Tag: ufo
Cursed Back Button, Winnie The Pooh … GET!
by Darlo on Feb.27, 2009, under Blog, Japan
Before you start watching, click play and listen to the music.
I’d just writen a long blog entry, but somehow I’d clicked the back button and now it’s all sodding gone! I’m not going to write it all out again, I really can’t be arsed so here’s a summary of what I did write, and will continue normally at the bottom.
- You’re listening to Life is Like a Beach by Rie Fu – I’ve come to think of it as my theme song.
- On Wednesday realised was just wasting time by coming home and not doing anything nightly.
- Went out drinking.
- Went to darts bar in Umeda where I (and a friend) played darts and spoke in Japanese constantly.
- Came home at 4 am instead of studying for big religion exam.
- Bombed Japanese kanji quiz (that’s bad).
- With a loss of motivation, I didn’t study for the religion exam and slept instead.
- Finished writing exam 15 minutes into it.
- Came home and slept.
So today we had our weekly Japanese language test and I’m almost certain of failing that also. My lack of motivation to study hasn’t just limited itself to religion. Afterward I went and hung out in the Ajisai room where a friend and I made a little game out of flicking 1 yen (0.8p) coins into a box. Sounds boring but it actually became quite interesting, with me kicking buttock left, right and … hmm … three buttocks … ok, not centre.
On the way home a few of us stopped by an arcade where we spent (blew) some money on some games of DDR (Dance Dance Revolution), Time Crisis 3, some guitar game (not Guitar Hero T_T) and UFO Grabbers. I left the arcade with a new 3 inch tall Winnie The Pooh, dressed as James P. “Sulley” Sullivan (Monsters Inc), after spending … not too much money on it. Oh! And we 太鼓の達人 (taiko no tatsujin, Taiko Master), an awesomely cute drumming game.

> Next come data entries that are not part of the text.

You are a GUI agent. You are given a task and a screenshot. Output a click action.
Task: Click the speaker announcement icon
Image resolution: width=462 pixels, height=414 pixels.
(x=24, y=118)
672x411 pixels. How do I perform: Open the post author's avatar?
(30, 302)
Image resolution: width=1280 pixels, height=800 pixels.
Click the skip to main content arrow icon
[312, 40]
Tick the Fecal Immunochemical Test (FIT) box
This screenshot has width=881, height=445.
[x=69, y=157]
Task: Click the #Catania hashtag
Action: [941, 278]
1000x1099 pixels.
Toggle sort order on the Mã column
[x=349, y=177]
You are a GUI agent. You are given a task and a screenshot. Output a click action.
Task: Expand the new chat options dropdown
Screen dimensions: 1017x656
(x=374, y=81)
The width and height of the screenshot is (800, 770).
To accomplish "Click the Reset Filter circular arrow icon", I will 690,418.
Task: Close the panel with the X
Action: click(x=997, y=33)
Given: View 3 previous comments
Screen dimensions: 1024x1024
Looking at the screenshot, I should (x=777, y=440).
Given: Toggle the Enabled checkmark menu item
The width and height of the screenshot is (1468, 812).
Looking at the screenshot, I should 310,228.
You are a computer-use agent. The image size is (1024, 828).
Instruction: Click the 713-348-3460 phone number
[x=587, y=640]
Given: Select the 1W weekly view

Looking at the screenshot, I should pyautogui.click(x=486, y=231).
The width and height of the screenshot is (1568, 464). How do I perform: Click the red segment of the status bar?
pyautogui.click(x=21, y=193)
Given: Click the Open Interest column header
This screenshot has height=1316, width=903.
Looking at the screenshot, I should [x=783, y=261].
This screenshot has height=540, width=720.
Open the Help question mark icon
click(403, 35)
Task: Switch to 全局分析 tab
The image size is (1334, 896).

The plan for the night is to go out and have some fun. We’ve got mid-terms next week and since I can’t go out and have fun on Sunday night, we’ll do it tonight instead. Finally a hello to Lauren, a fellow Osakan, who’s looking for the Osaka Monopoly.
Oh no you won’t!
by Darlo on Jan.04, 2009, under Blog, Japan
It turns out more people than I realised read this journal about life in Japan. One of those people must control my sense of “oh really, we’ll see about that” because since writing about how I’d managed to get into a better sleeping routine yesterday, that theory has gone what is scientifically referred to as Tits-Up. Instead of sleeping last night I once again had a night where I just didn’t feel the need to. That is until about 10 o’clock this morning when I crashed onto the bed, not emerging until about half past 8 tonight. I’m back at uni this week, hopefully that can sort me back out.
With this being the case, my new discovery of the day was limited to another walk around my local area and the Tenjimbashisuji Shotengai, the world largest covered shopping street. As it was late most of the stores had already closed for the day, though many still remained open. Cutting in and out of side entrances and back-alleys meant that I could see a lot of the smaller shops, restaurants, fetish bars and pet shops, though I didn’t go into most of them. I did stop by a couple of UFO Catcher (arm-grabber) arcades, including one that seemed incredibly posh. It was so fancy not only were it’s prizes things like gourmet cakes and chocolates, it had a dance floor on a mezanine!
To be honest that’s where this entry ends, for today, but I do want to ask you to open your minds to the fact that although Japan is probably very different to the country you live in, don’t believe in all that you hear from movies and so on. Not only is the number of people who have asked me if “every Japanese person is tiny” getting pretty bad, but one person even asked me if the monks I saw were awesome because they “knew thousands of kinds of martial arts”. Now, I don’t even know if 1000 kinds of martial arts exist, that’s not my specialist field (like I even have one), but they had watched Bulletproof Monk and succombed to that idea.
For the record, the “Nameless Monk” was not even Japanese, but a Tibetan Buddhist.